How it feels, what it costs, and whether it’s truly worth it.
WHAT IT IS
Ultherapy uses therapeutic ultrasound to inflict thermal injury up to 4.5 millimeters deep in the skin of the face, neck, and décolleté to stimulate collagen production, which tapers off as you get older. If your skin is sagging, this “resets the clock without surgery; it’s the Holy Grail,” says William Kestin, MD, the New York City doctor who performed this procedure on me. Increased collagen causes the skin to tighten, plump, and lift itself back to elasticity levels from some era in your past. Time to full effect? Three to six months, Kestin says. “You’ll wake up one morning and, Wow!”

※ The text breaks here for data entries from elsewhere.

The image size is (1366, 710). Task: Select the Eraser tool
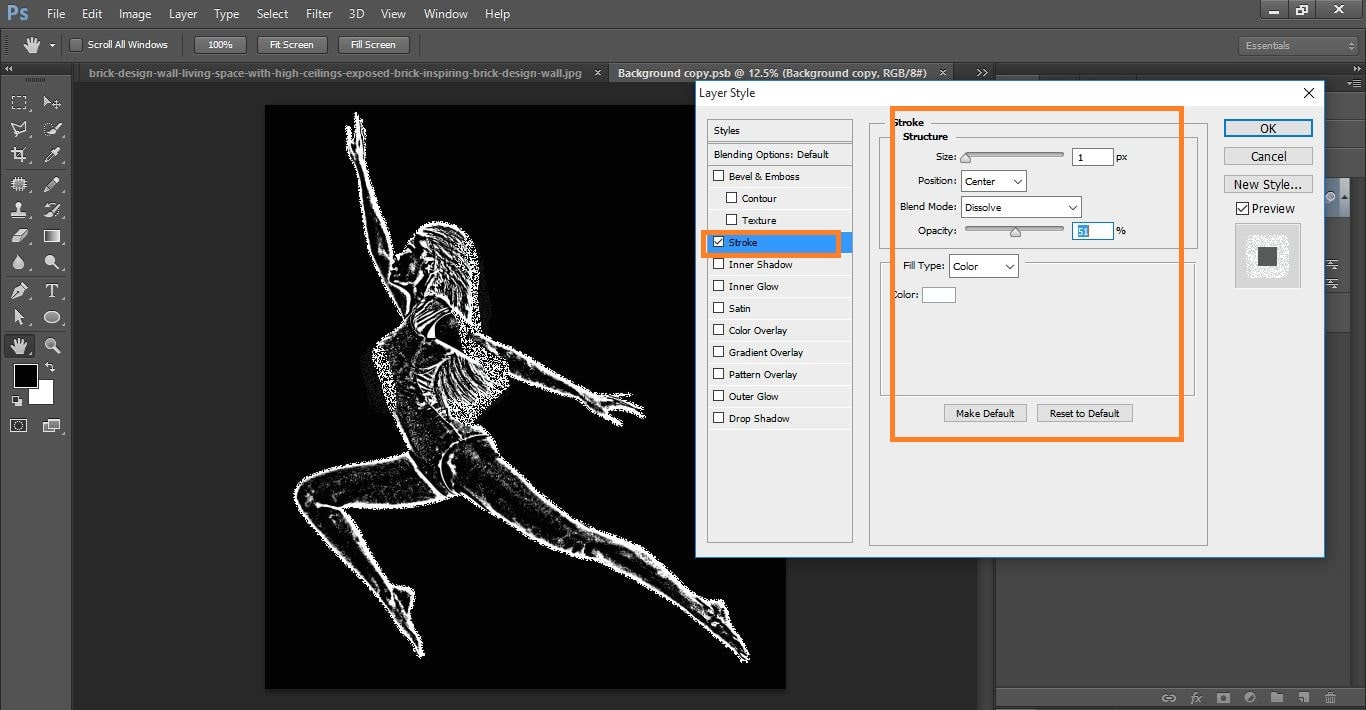pos(19,237)
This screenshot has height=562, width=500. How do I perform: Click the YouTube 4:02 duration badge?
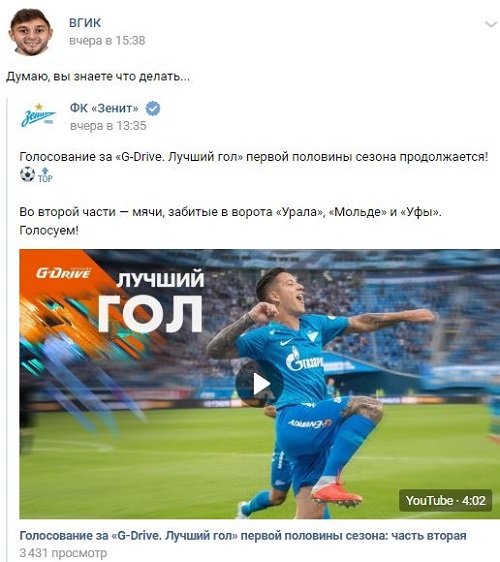point(445,500)
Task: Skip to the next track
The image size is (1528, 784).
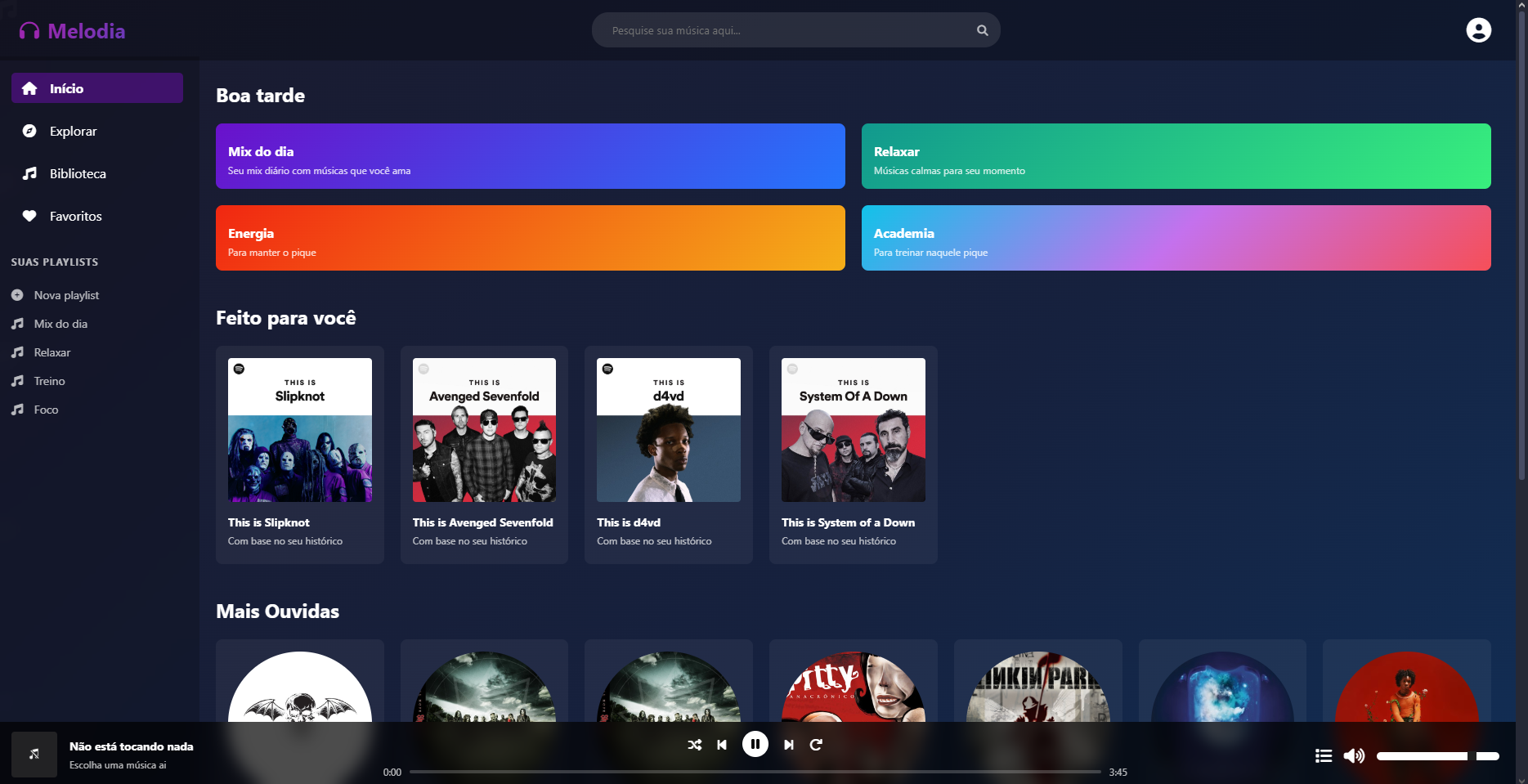Action: pos(787,745)
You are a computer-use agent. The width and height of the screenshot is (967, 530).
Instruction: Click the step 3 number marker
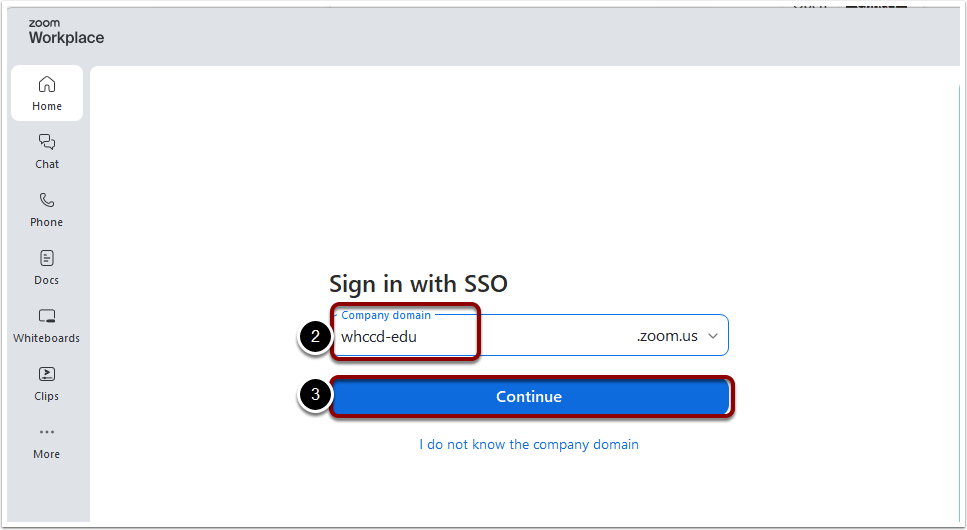click(315, 394)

While the “Hollywood people” do it yearly, he says, the rest of us less financially blessed mortals can get away with waiting 18 months to two years between treatments.
COST
From $500 for the upper lip to $5,000 for the face and neck.
WHAT I EXPECTED
Because I trust Kestin—he’s been called “The Wizard of Eyes” by ELLE Beauty Adventuress Holly Millea; and of several doctors I’ve visited for cosmetic dermatology over the years, he’s done the best work, filler- and Botox-wise, on me—what I expected was what he told me to expect.
WHAT IT’S ACTUALLY LIKE
It hurt like hell (as Kestin told me it would) when he ran the transducer, the wand through which the ultrasound is directed at 1.5-, 3-, and 4.5-millimeter depths, around my jawline and over the jowly parts of my face. Jowls are my family inheritance, alas. The procedure took about an hour, and even though I’d gotten my hands on a Percocet beforehand…did I mention that it hurt?
THE RESULTS
In the immediate aftermath, my face was a touch flushed and swollen; I looked like I’d just worked out. For two weeks my jawbone ached. And then: no discernible change in my face. I was a little sad at one month, two months, thinking, Holy Grail, Holy Shmail. But one day about three and a half months in, people began to be shocked when I told them I was 51. I had a jawline. No jowls. It really did happen almost overnight.
One piece of advice: All practitioners of Ulthera (that’s the brand name for the equipment and procedure used most commonly) are not equal. “Don’t do ultherapy on a Groupon,” Kestin says. If your doctor has been to an Ulthera “advanced users meeting,” that’s a good sign. Ophthalmology, plastic surgery, dermatology, and ear, nose, and throat specialists will have had the best training to understand the structures of the nerves, fat, bone, and tissue in the face, and thus how to wield the transducer.
Last month, I went back to Kestin and got ultherapy around my eyes, forehead, and upper lip. That hurt even more!